Da questi contesti anzi citati, trova però ampio spazio di analisi e di riflessione, proprio il valore della Fede, del Credere, dell'essere Ambasciatori di Pace, perché l'Amore non è altro che la gratuita donazione di se stessi.

Ho letto e sentito tante disquisizioni sul concetto di Amore, e quindi di Fede, che certo ho ascoltato con piacere, ma non ho mai smesso di pensare e credere che la Fede sia qualcosa di molto più semplice di quanto la si voglia rappresentare.

La Fede è unicamente Amare, atteso che la sua straordinarietà deriva proprio del desiderio profondo di donare, poiché in quel donare siamo noi i primi a ricevere. L'Amore è l'antagonista per eccellenza dell'egoismo.

E' sì vero che il dolore, la sofferenza, l'ingiustizia, l'egoismo stesso, siano vasti come il mondo. Noi non li possiamo certo eliminare, ma li possiamo alleviare, attraverso la nostra vita quotidiana.

Non dobbiamo mai dimenticare che ognuno di noi, anche con un solo sorriso, una carezza, un gesto d'affetto, può cambiare la giornata di una persona, ed a volte anche la sua stessa vita.

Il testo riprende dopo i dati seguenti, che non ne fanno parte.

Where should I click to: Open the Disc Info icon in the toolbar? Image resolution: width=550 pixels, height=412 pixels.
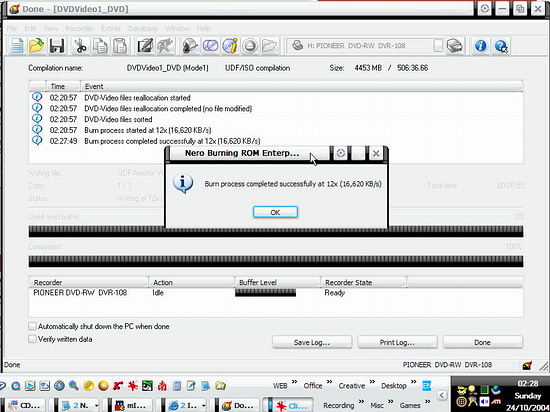click(230, 46)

E' però quanto mai vero che, se vogliamo davvero combattere il dolore, la sofferenza, l'ingiustizia, l'egoismo, dobbiamo iniziare a combattere la peggiore delle malattie, ovvero l'indifferenza.

Credo profondamente che, se sapremo essere "guerrieri di Pace", se sapremo davvero combattere il male con la forza dell'Amore, ma ancor più, se sapremo usare la più potente della armi che Dio ci offre, ovvero quella del Perdono, allora sì che potremo pensare e credere, senza timore di peccare di utopia, in un mondo migliore.

 

Grazie per il tempo speso a leggermi.